The hatch continued for an hour, as some dark clouds blocked the sun and the wind periodically gusted. I cast the CDC BWO and a Klinkhammer BWO to the rising fish during this period, and I am embarrassed to report, that I flunked the dry fly fishing exam. I was unable to encourage a sip from any of the steady feeders within twenty feet of my position. As the emergence waned at one o’clock, I surrendered to the nervous river residents and moved on. The wind and glare made it very difficult to track the small CDC tuft, and consequently drag was probably present more than I realized. Compounding the difficulty was the eddy and the related irregular currents that impacted the drift.
When I finally moved on, I was quite disappointed with the lack of dry fly success, but I consoled myself with the thought that cloudy conditions would prevail in the afternoon, and this would likely spur additional waves of blue winged olives. In the meantime the sun peeked out sporadically, and the hatch ended, so I reverted to the dry/dropper technique. I once again chose the yellow fat Albert and continued with the hares ear and a sparkle wing RS2. I reasoned that baetis nymphs were still prevalent in the drift and likely active with additional emergences expected.
The thinking was somewhat accurate, as a very healthy brown trout stopped the fat Albert, when it nabbed the RS2 in a narrow ribbon of slow water along the left bank. I was surprised and quite pleased with this good fortune, but then a significant amount of time elapsed with no action in spite of casting to some quality spots. I stripped in my flies and made another change. I flipped open my fleece wallet and scanned the contents and elected to try a bright green go2 sparkle pupa. I speculated that the green flashy body might attract the attention of the rainbow trout. I retained the hares ear as the top fly and continued prospecting to pockets, riffles and pools of moderate depth.
Amazingly the bright green caddis became a desired commodity. The catch rate was not torrid, but it was more than satisfactory, as the fish counter climbed from three to nine by the time I quit at 4PM. At 2PM clouds once again rolled in, and a sparse baetis hatch made an encore. This prompted me to replace the hares ear with a sparkle pupa, and I stayed with this combination for a fair amount of time. The caddis pupa continued to fool a fish or two, but the RS2 was ignored, and it seemed that some very appealing areas failed to deliver. I concluded that the caddis pupa worked better when combined with a larger heavier nymph, so I matched it with an ultra zug bug for the last hour.

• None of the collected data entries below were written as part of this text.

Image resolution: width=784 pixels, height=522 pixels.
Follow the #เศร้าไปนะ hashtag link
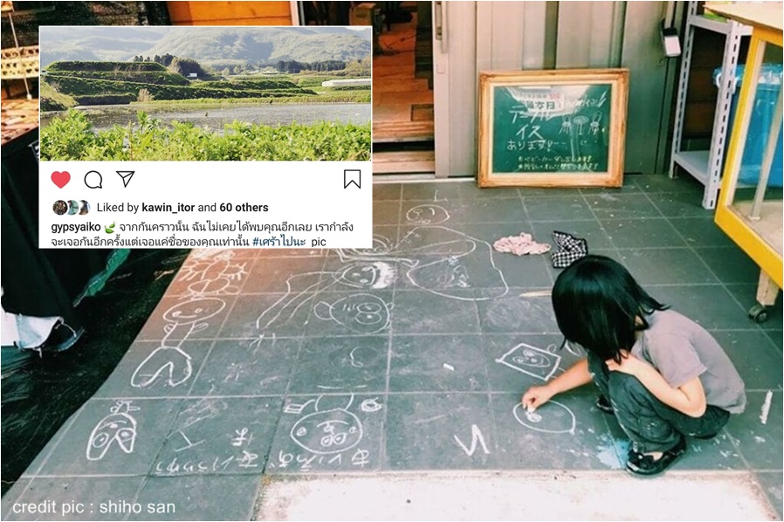click(279, 242)
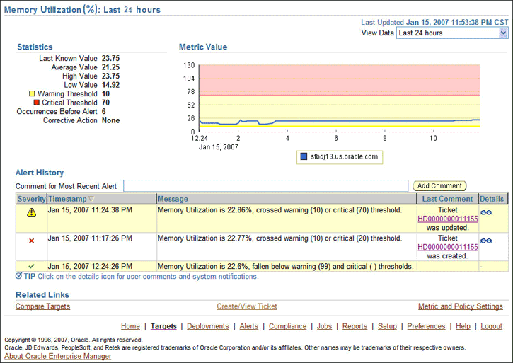
Task: Click the green checkmark clear severity icon
Action: [x=31, y=267]
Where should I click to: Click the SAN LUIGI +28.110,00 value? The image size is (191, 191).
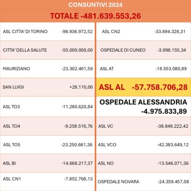(x=81, y=87)
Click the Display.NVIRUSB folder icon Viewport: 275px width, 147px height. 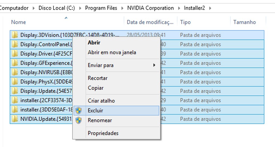[15, 72]
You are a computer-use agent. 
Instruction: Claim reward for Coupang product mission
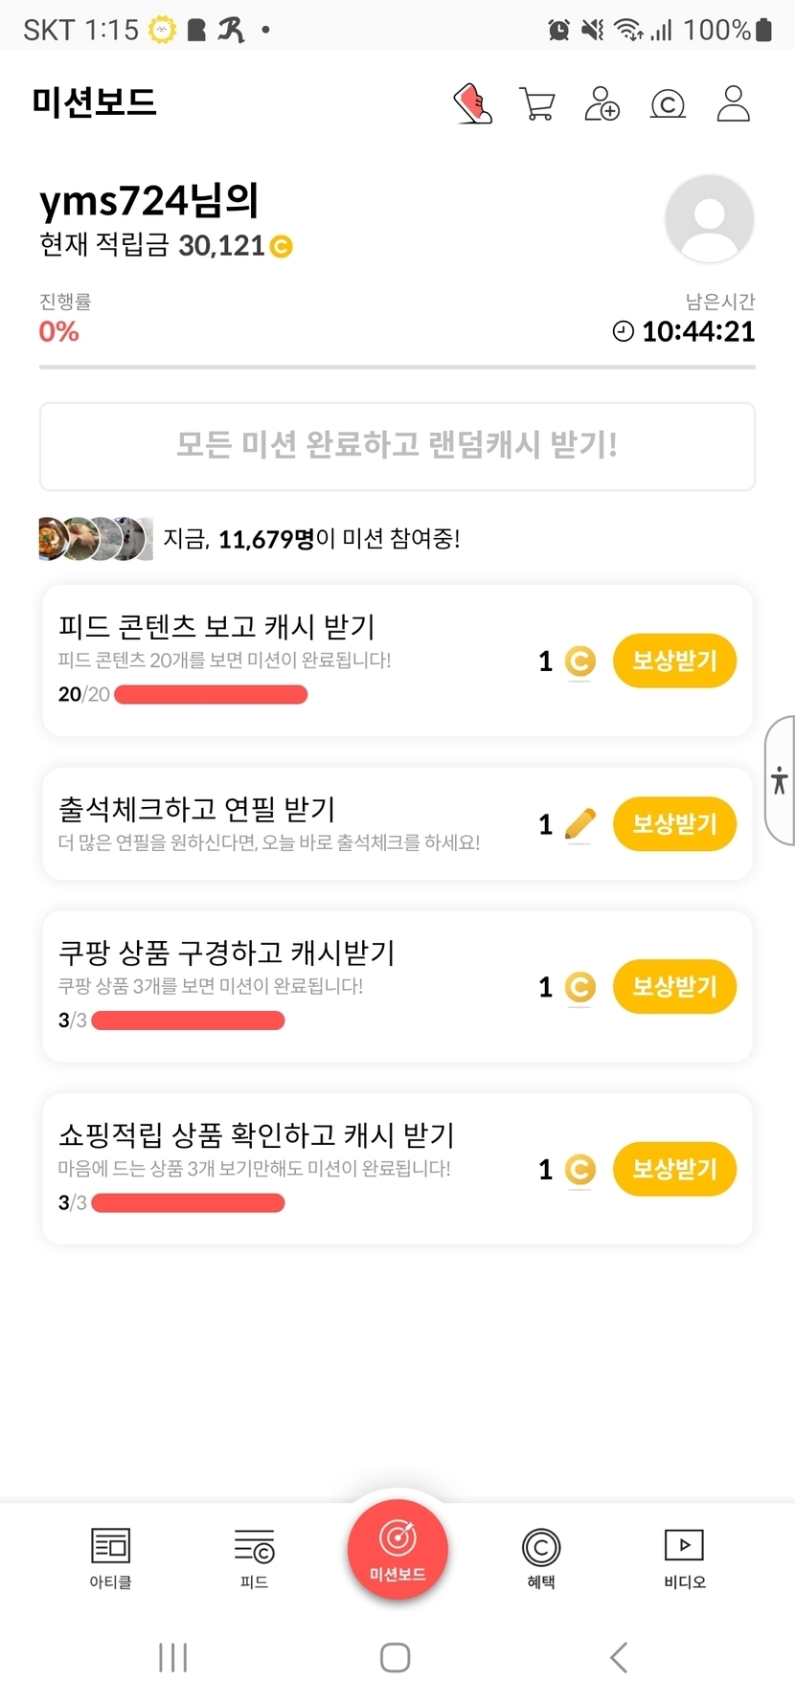674,987
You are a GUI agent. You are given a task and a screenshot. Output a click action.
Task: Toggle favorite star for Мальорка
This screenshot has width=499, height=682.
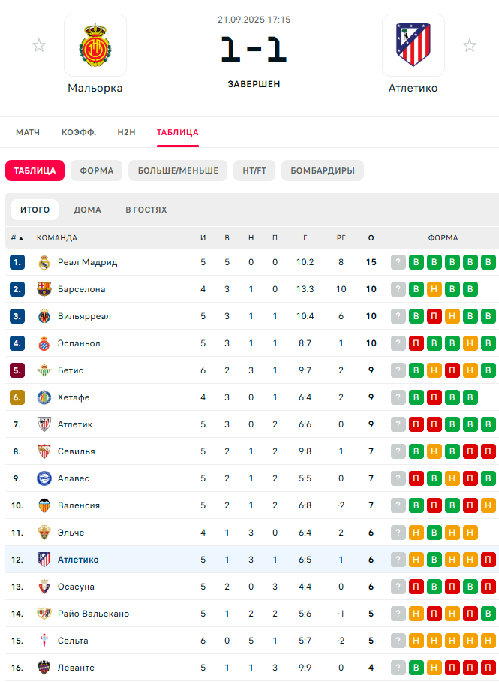coord(39,46)
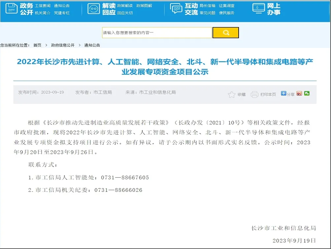Click 首页 in the breadcrumb
This screenshot has width=331, height=249.
coord(37,45)
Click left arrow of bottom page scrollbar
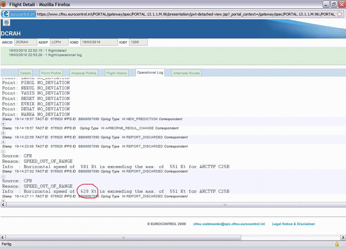The image size is (346, 249). [x=3, y=237]
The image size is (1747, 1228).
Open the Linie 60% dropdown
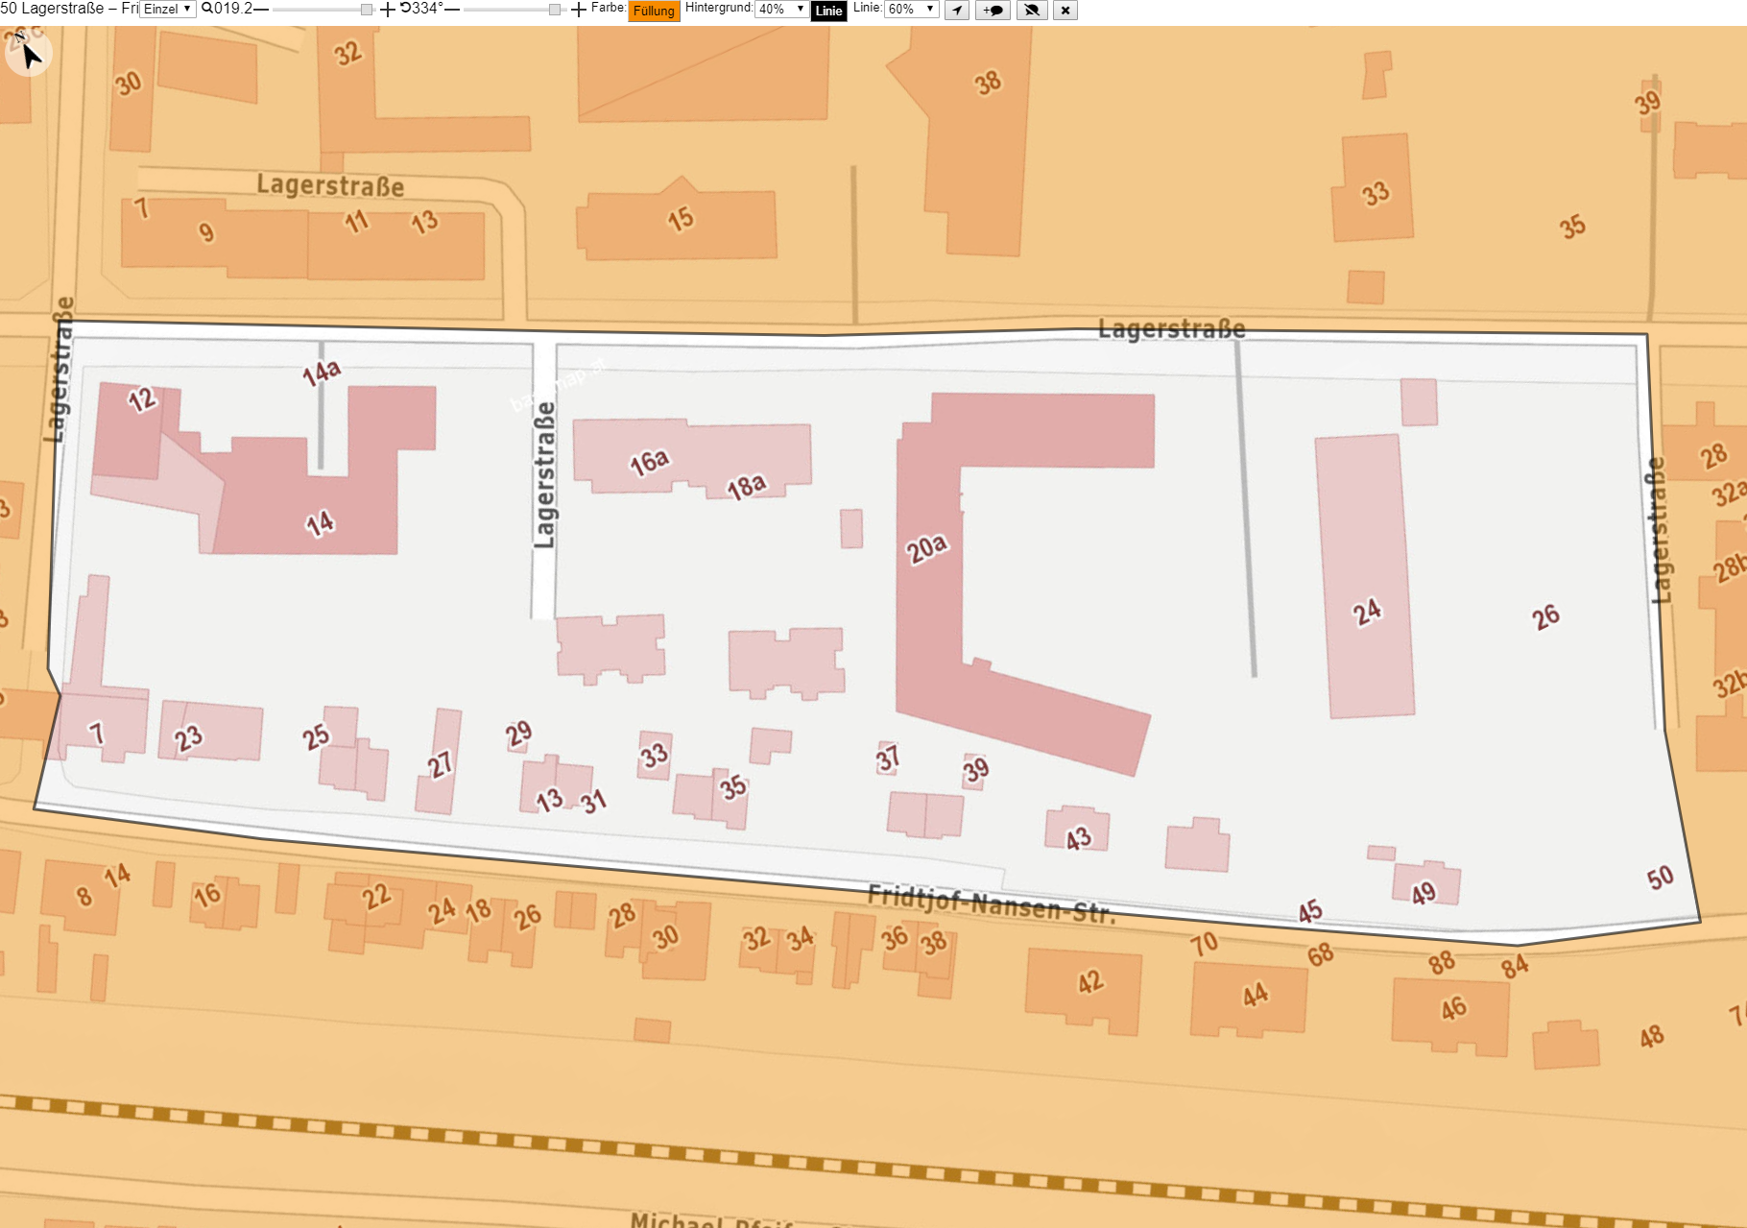tap(911, 9)
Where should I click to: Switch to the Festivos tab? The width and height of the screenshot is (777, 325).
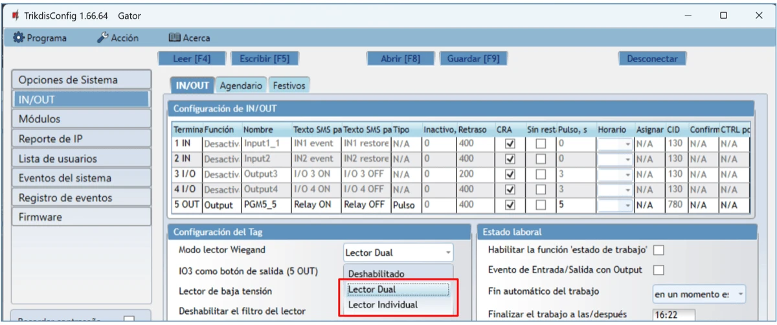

I encountered four anglers during the afternoon upstream migration, but these gentlemen focused on pools, and I was more interested in the pockets and runs among the many exposed boulders. My preference was very complementary with the other fishermen, and I enjoyed the steady prospecting and the surprise created when a trout suddenly intercepted the caddis pupa, which generated an intuitive hook set. My approach required an abundant amount of wading over slimy rocks and repetitive casting, but the quality of the fish justified the energy sapping method. As I stated at the outset of this narrative, persistence was the main key to my success.
In summary I landed nine quality trout on Thursday, May 16 in Eleven Mile Canyon. Four were muscular brown trout and four were streaking rainbow trout. The ninth and best fish of the day was a husky seventeen inch cutbow, and it served as the exclamation point on a superlative day of fly fishing. Every one of the nine fish that rested in my net were thirteen inches or greater. I suspect that I will revisit the South Platte River again, as run off prevails on Colorado freestone rivers.